»»

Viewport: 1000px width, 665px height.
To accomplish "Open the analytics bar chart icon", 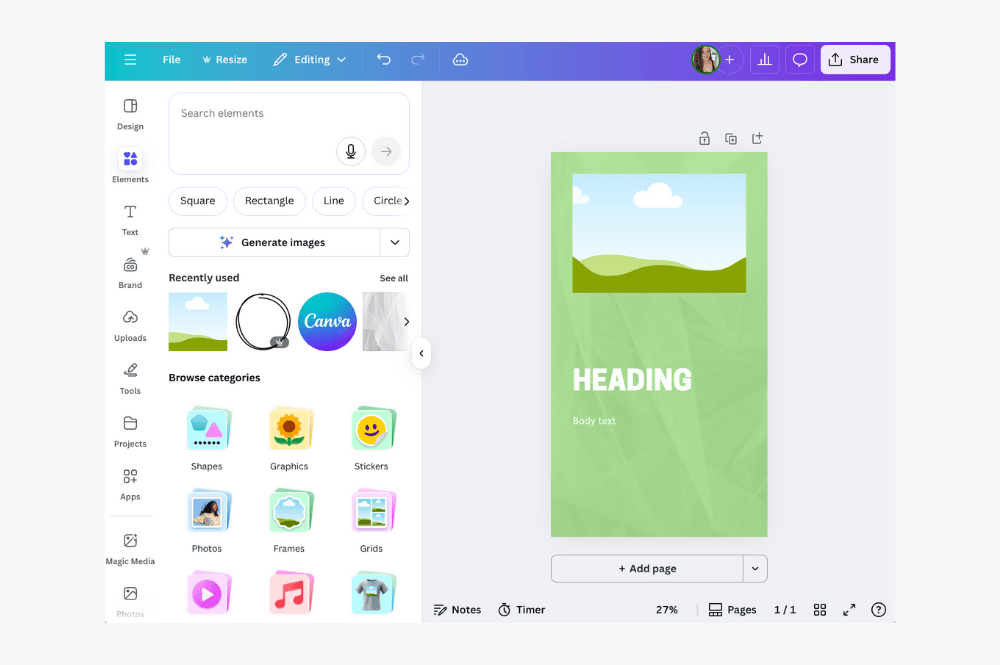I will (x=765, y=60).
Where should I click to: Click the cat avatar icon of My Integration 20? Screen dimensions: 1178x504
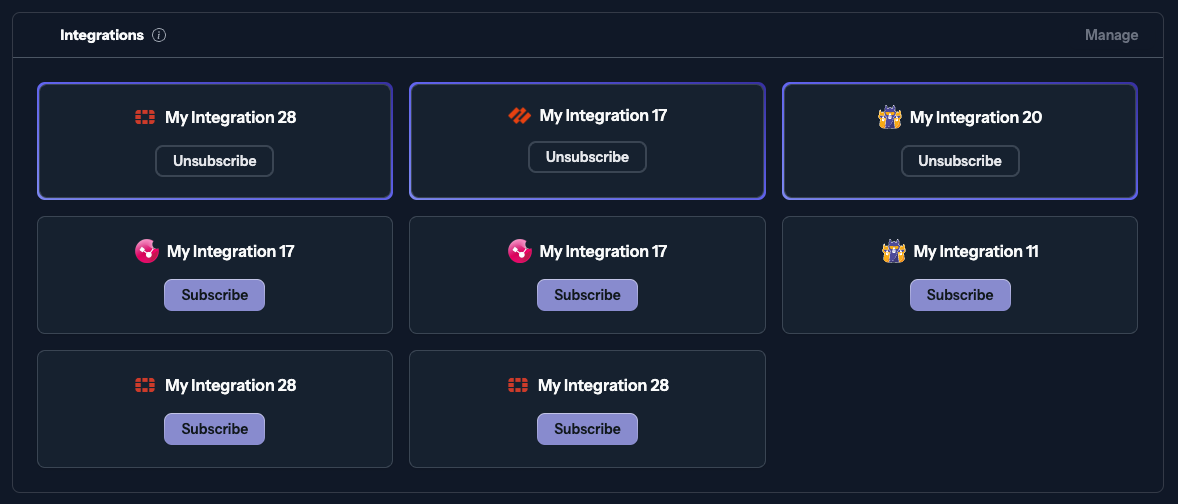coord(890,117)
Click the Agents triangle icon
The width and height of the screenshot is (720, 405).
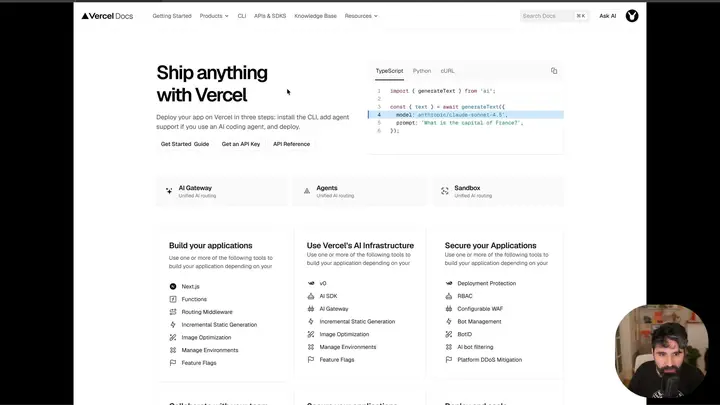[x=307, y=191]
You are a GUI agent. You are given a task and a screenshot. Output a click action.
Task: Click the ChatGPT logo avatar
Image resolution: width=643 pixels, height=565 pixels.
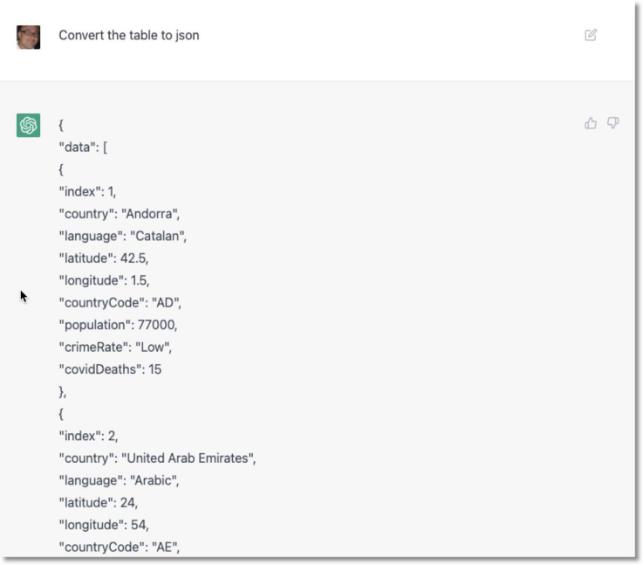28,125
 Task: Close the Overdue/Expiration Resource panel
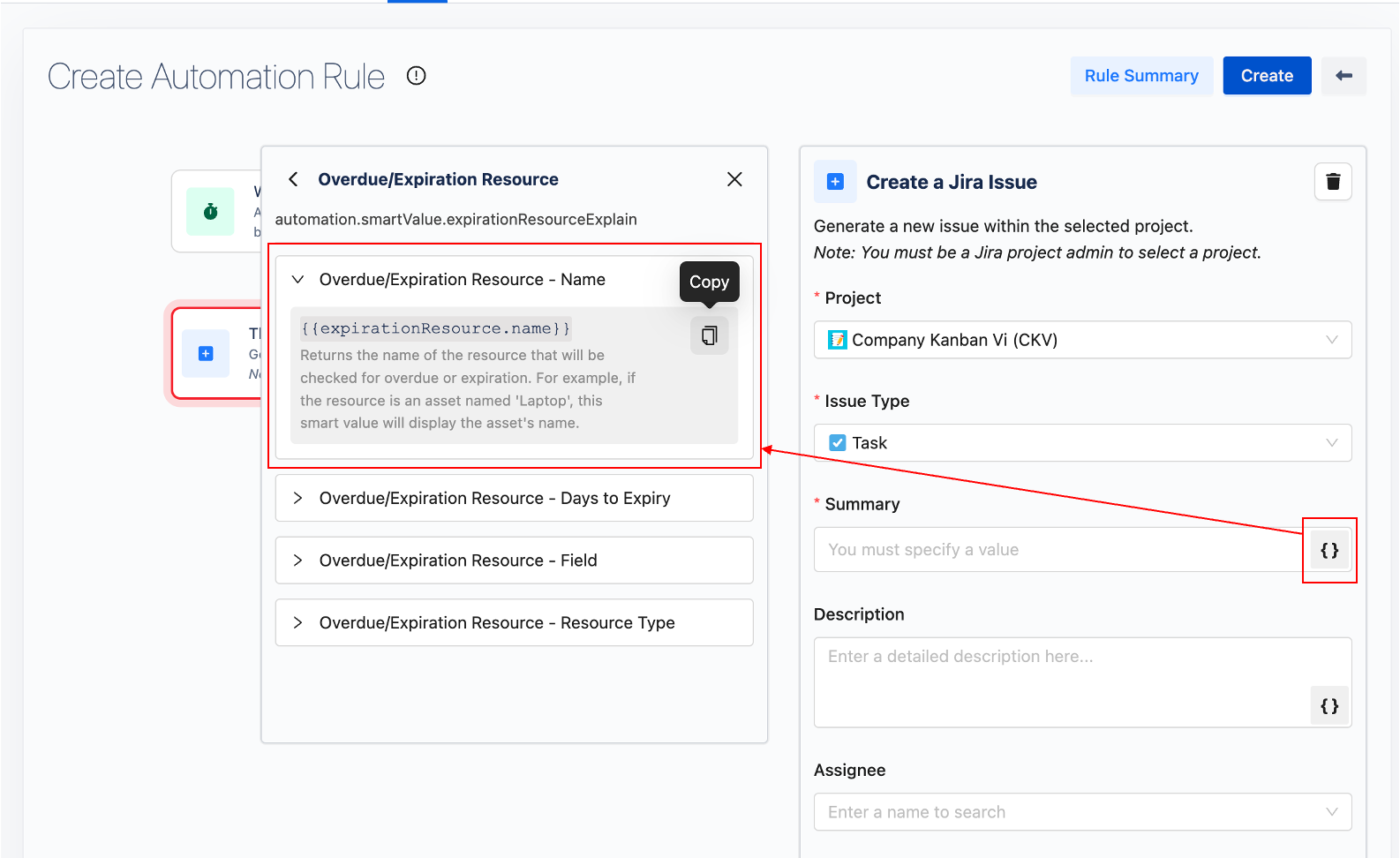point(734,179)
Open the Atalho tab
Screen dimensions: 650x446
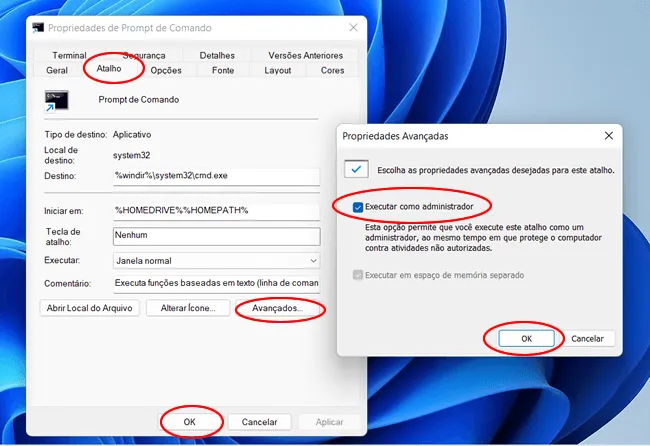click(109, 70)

««
»»

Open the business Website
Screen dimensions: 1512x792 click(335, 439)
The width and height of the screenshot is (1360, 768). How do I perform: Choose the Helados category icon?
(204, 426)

««
»»

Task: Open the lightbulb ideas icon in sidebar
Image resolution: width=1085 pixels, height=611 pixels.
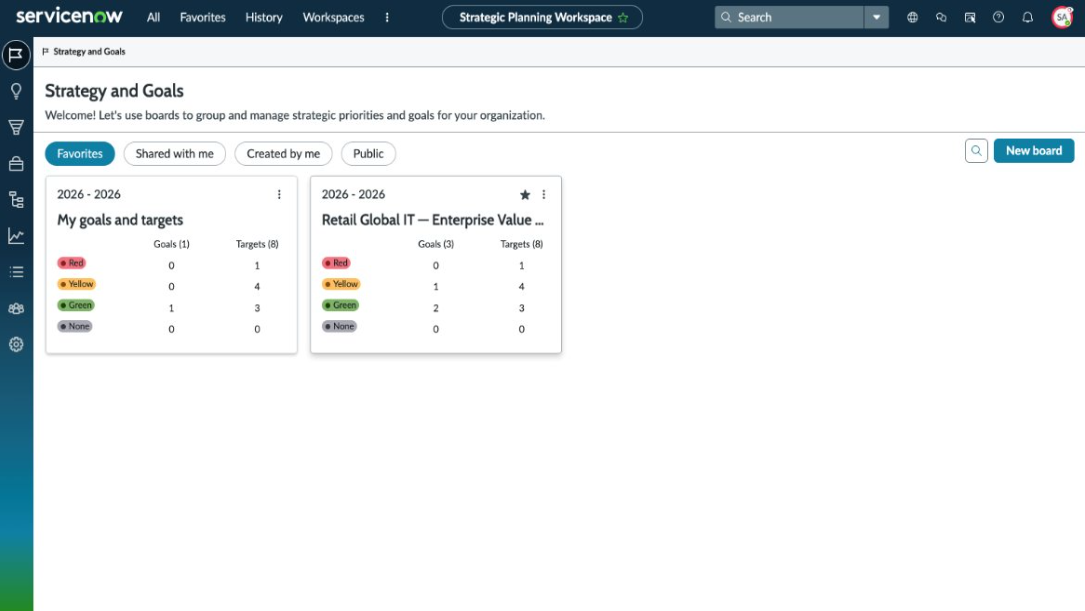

««

◆ YOUR TASK
List every line above that contains the string "height". Case counts.

◆ FINAL RESULT
Viewport: 1000px width, 665px height.
The width and height of the screenshot is (720, 405).
Image resolution: width=643 pixels, height=565 pixels.
The width and height of the screenshot is (1360, 768). How do I perform: Choose the Helados category icon?
Image resolution: width=1085 pixels, height=611 pixels.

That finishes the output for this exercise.